In this case, the researchers are quick to emphasize that their studies aren’t testing divine intervention. But in three related studies, scientists at Ohio State University, the University of Michigan, and Vrije Universiteit, found that praying can help individuals “feel less angry and behave less aggressively” in response to provocative behavior.
The experiments tested the effect of prayer on the attitudes of both American and Dutch college students. In one experiment, students were asked to write an essay about an event that had made them feel angry. They were told the essay would be evaluated by an unseen partner, but in reality, all essays were returned with the comment, “This is one of the worst essays I have ever read!”
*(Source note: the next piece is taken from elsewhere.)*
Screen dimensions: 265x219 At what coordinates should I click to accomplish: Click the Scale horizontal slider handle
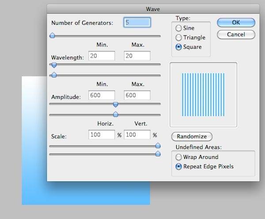point(158,145)
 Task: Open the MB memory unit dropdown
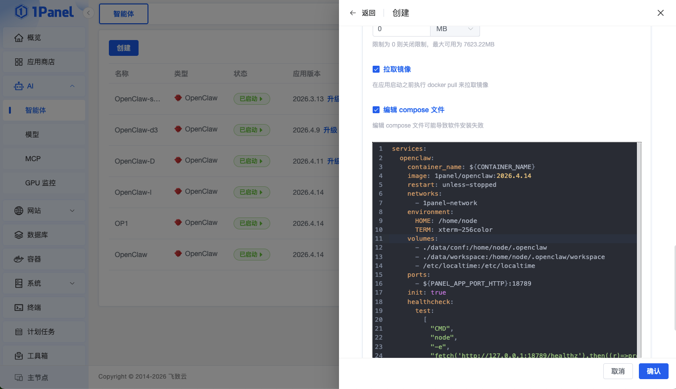(x=455, y=29)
The understandably angry students were next instructed to read a newspaper story about a student with a rare form of cancer. The students were “asked to imagine how [the student] feels about what happened and how it affected her life.” Then, a random selection of the students were asked to think about the student with cancer, while the remainder were asked to pray about her for five minutes. (The students were not asked about the specific content of their thoughts or prayers.)
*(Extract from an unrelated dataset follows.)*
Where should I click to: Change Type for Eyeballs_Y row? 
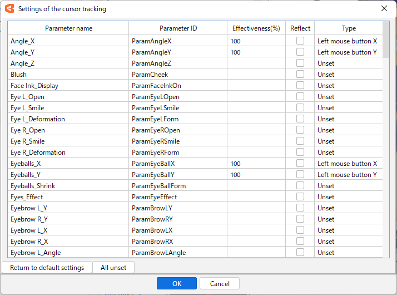348,174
Afterward, the students who had been asked to pray for the cancer victim were significantly less angry about the essay than the students who had only been asked to think about the cancer victim. The decrease in anger occurred with those who prayed no matter their specific religious affiliation, church attendance, etc., although “nearly all the participants said they were Christian.”
The other experiments varied slightly, but the principle was the same: exposing at least some of the subjects to a situation or situations designed to incite anger, then asking some subjects to think about—and other subjects to pray about—a specific person or persons. Across the board, those who prayed ended up less angry and aggressive.
The effects we found in these experiments were quite large, which suggests that prayer may really be an effective way to calm anger and aggression.
Ohio State University psychologist Brad Bushman explained, “We found that prayer really can help people cope with their anger, probably by helping them change how they view the events that angered them and helping them take it less personally. The effects we found in these experiments were quite large, which suggests that prayer may really be an effective way to calm anger and aggression.”
Meanwhile, team member Ryan Bremner, a University of Michigan psychologist, suggested, “When people are confronting their own anger, they may want to consider the old advice of praying for one’s enemies.” Of course, that “old advice” is actually Christ’s command, but nonetheless we’re glad to see experimental confirmation of one of the wonderful “side effects” of prayer.